» **ЗАДАНИЕ**
Верните дословно и целиком приведённый ниже фрагмент о революционном пролетариате.

» **ФРАГМЕНТ ТЕКСТА**

● ● ● ● ●

Диктатура сволочи
Шрифт:
Одесские грузчики, скрывавшие и опекавшие меня, интеллигентного контрреволюционера, финские грузчики, отечески наставлявшие о тайнах профессии нас, русских контрреволюционных «империалистов», украинские мужики, прятавшие меня с братом во время одного из наших побегов, пролетариат концентрационного лагеря ББК, снабдивший нас кое-какими приспособлениями для нашего побега из лагеря (если бы мы попались и если бы, попавшись, проболтались о происхождении этих приспособлений, люди, нас снабдившие, были бы расстреляны, и они знали, что были бы расстреляны), потом рабочие одесских железнодорожных мастерских, среди которых я проработал три года… Нет, революционного пролетариата за все 17 лет советского моего житья я и в глаза не видал. Нет его, этого пролетариата. Никто «трудящийся» не пошел в революцию, которая оказалась направленной прежде всего против трудящихся. И которая была сделана никогда не работавшими людьми — тунеядцами и паразитами, в самом буквальном смысле этого слова.

● ● ● ● ●

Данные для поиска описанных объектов
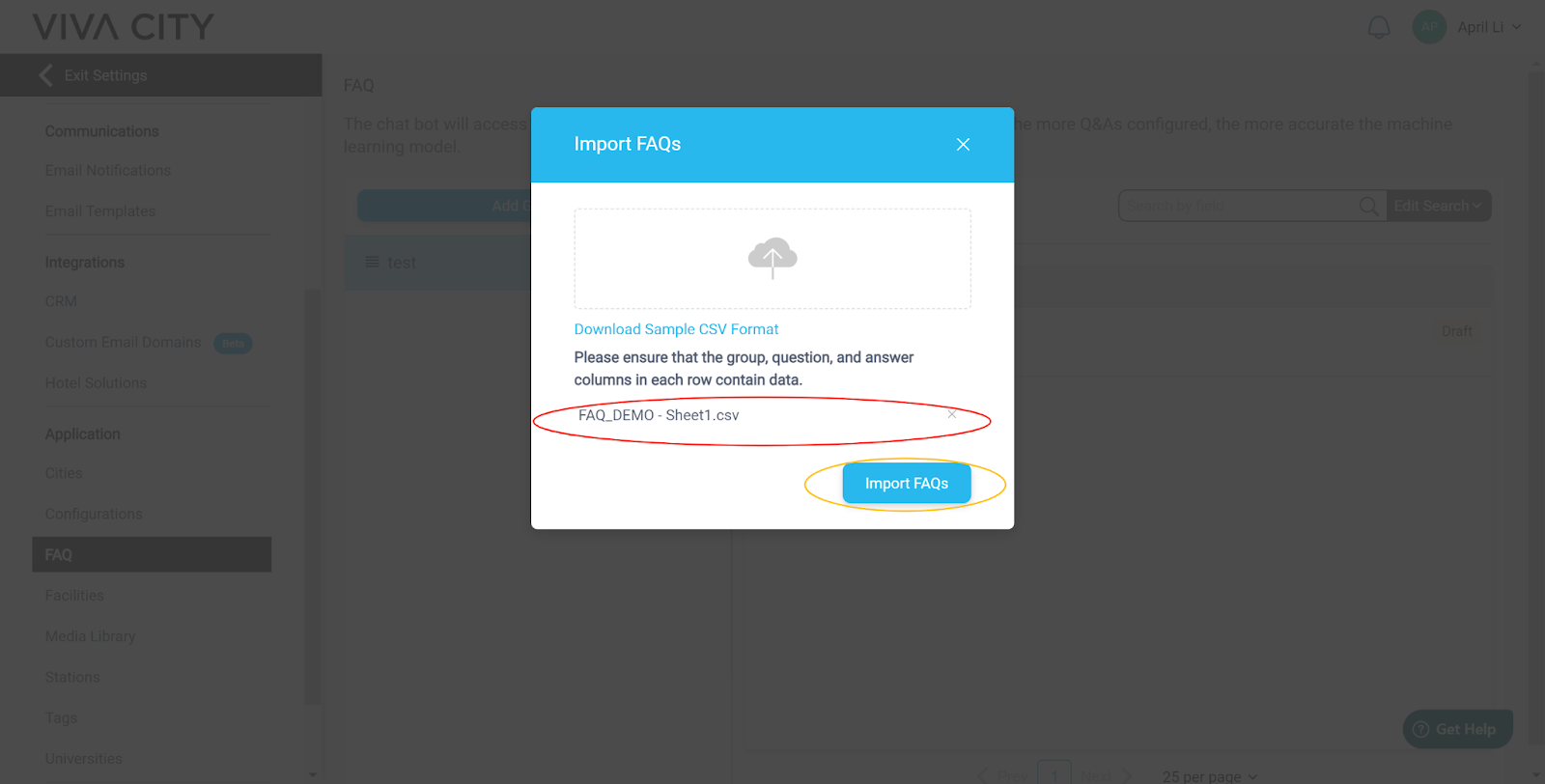The width and height of the screenshot is (1545, 784).
Task: Click the Get Help question mark icon
Action: pos(1420,729)
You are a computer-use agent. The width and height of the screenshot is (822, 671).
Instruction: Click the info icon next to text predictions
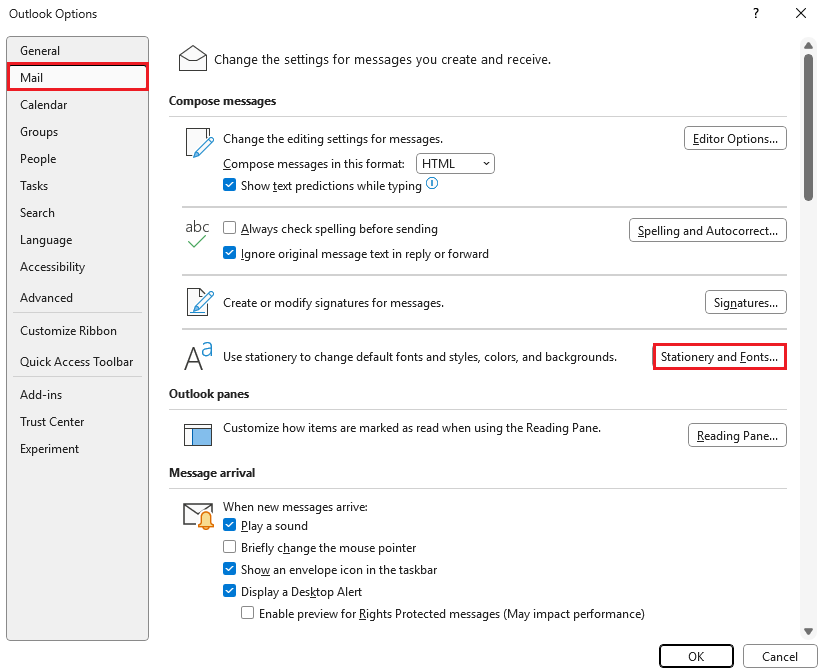pyautogui.click(x=430, y=184)
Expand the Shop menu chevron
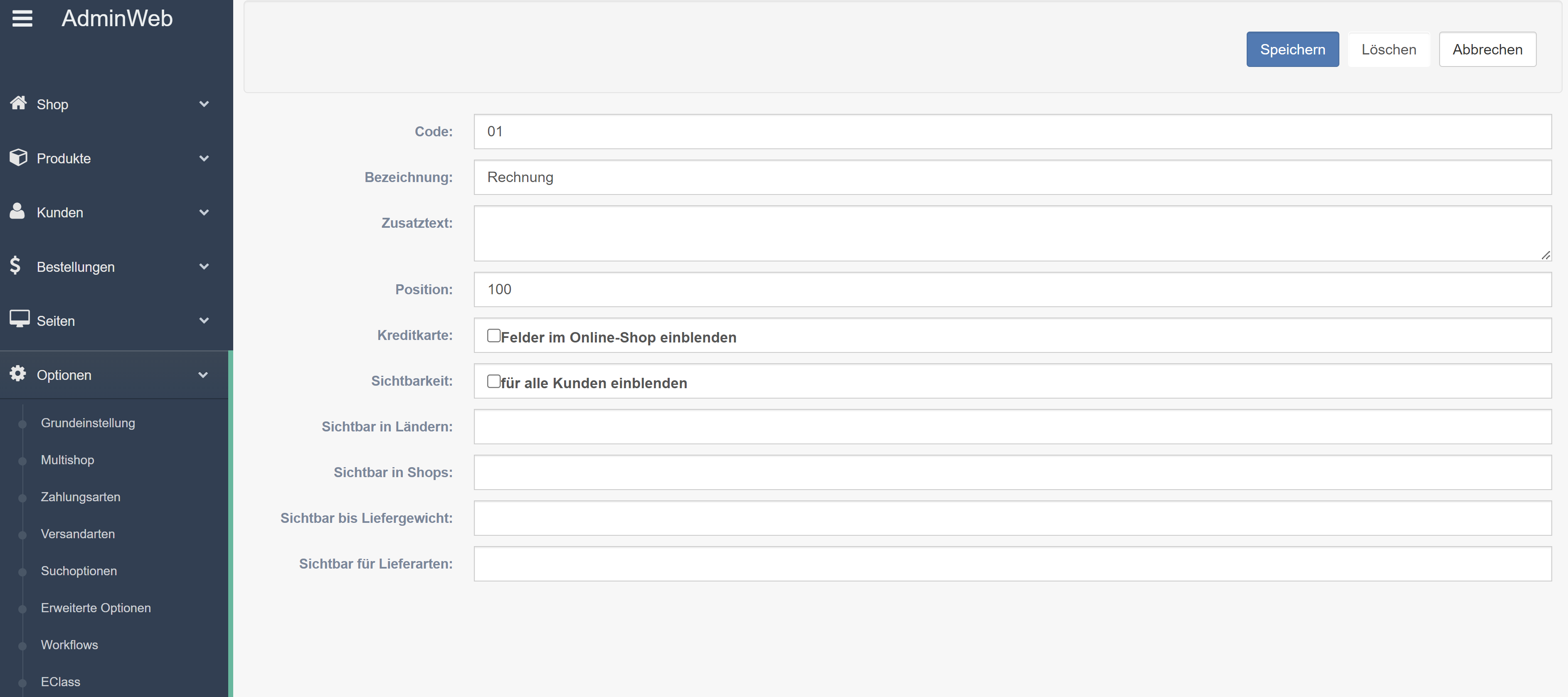 [205, 104]
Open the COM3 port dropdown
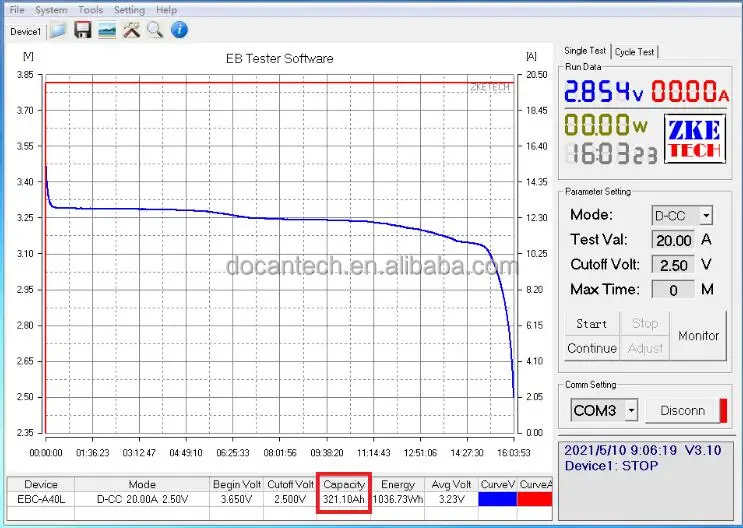Screen dimensions: 743x528 [630, 410]
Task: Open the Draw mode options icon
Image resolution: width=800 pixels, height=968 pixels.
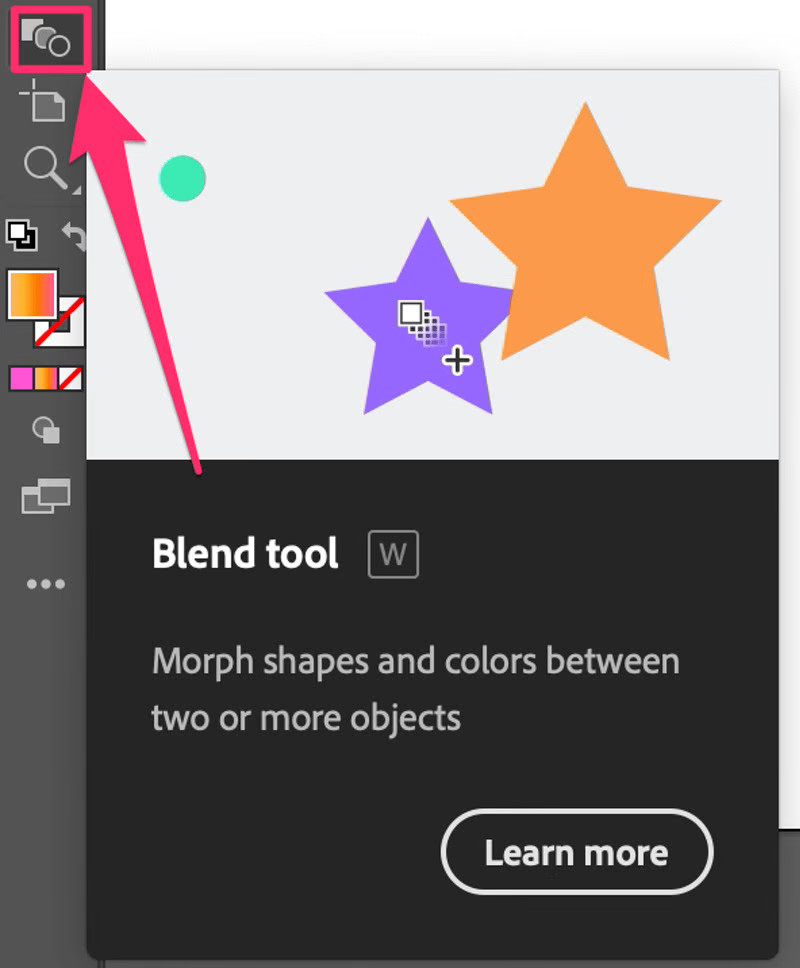Action: [x=46, y=430]
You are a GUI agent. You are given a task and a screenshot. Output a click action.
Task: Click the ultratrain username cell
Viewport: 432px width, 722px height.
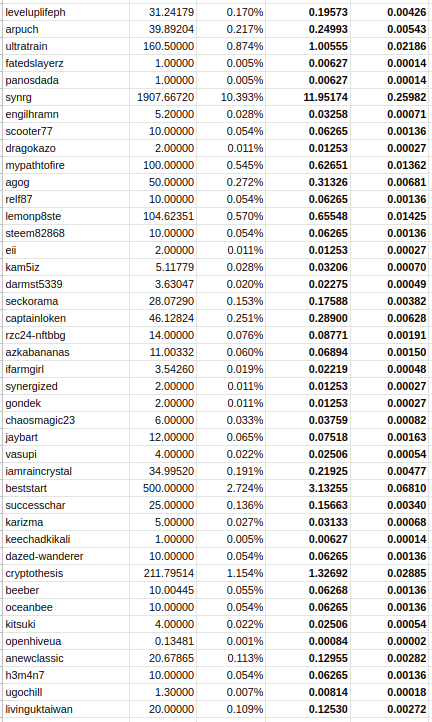66,46
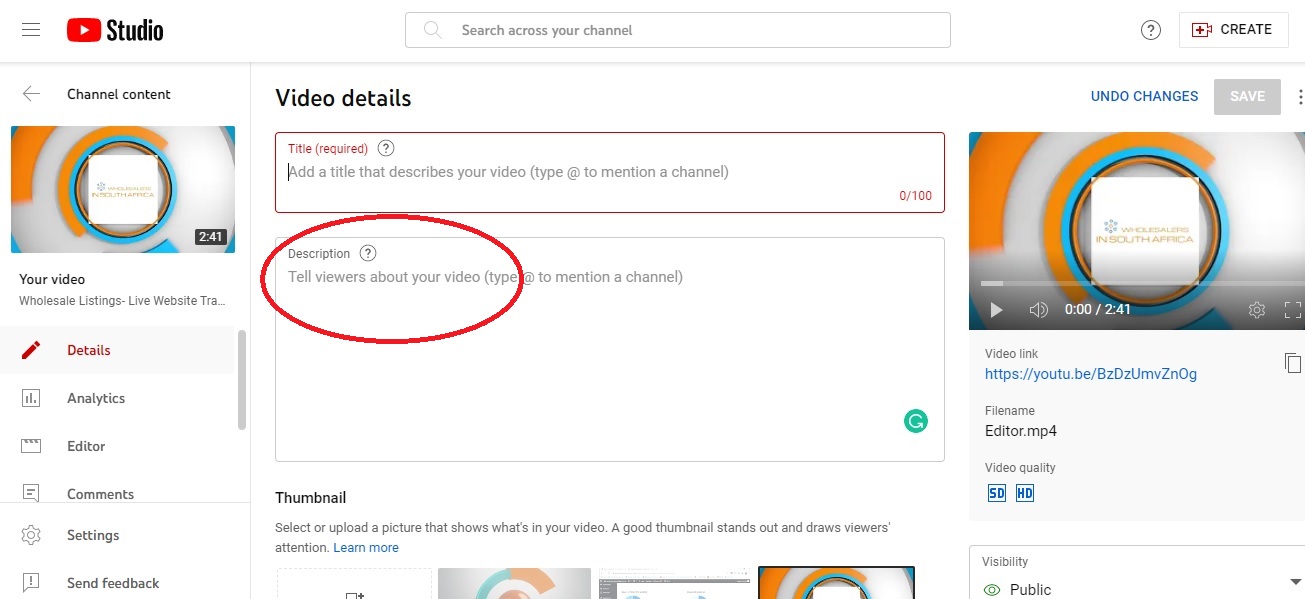
Task: Open the hamburger navigation menu
Action: (x=31, y=30)
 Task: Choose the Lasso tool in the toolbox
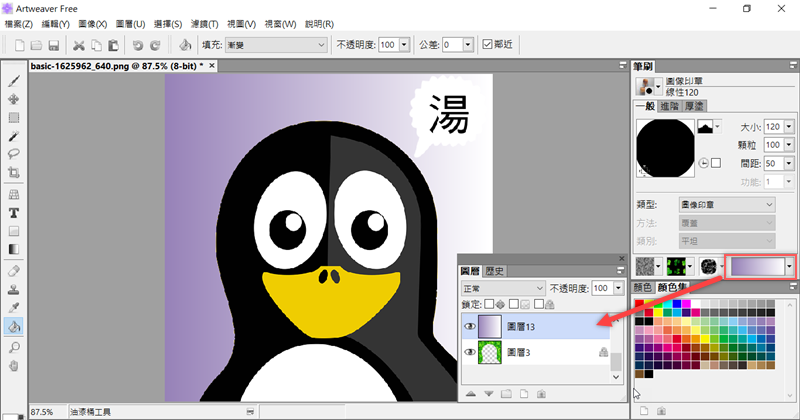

● ● ● ● ●

» **ОТВЕТ НА ЗАДАНИЕ**
Диктатура сволочи
Шрифт:
Одесские грузчики, скрывавшие и опекавшие меня, интеллигентного контрреволюционера, финские грузчики, отечески наставлявшие о тайнах профессии нас, русских контрреволюционных «империалистов», украинские мужики, прятавшие меня с братом во время одного из наших побегов, пролетариат концентрационного лагеря ББК, снабдивший нас кое-какими приспособлениями для нашего побега из лагеря (если бы мы попались и если бы, попавшись, проболтались о происхождении этих приспособлений, люди, нас снабдившие, были бы расстреляны, и они знали, что были бы расстреляны), потом рабочие одесских железнодорожных мастерских, среди которых я проработал три года… Нет, революционного пролетариата за все 17 лет советского моего житья я и в глаза не видал. Нет его, этого пролетариата. Никто «трудящийся» не пошел в революцию, которая оказалась направленной прежде всего против трудящихся. И которая была сделана никогда не работавшими людьми — тунеядцами и паразитами, в самом буквальном смысле этого слова.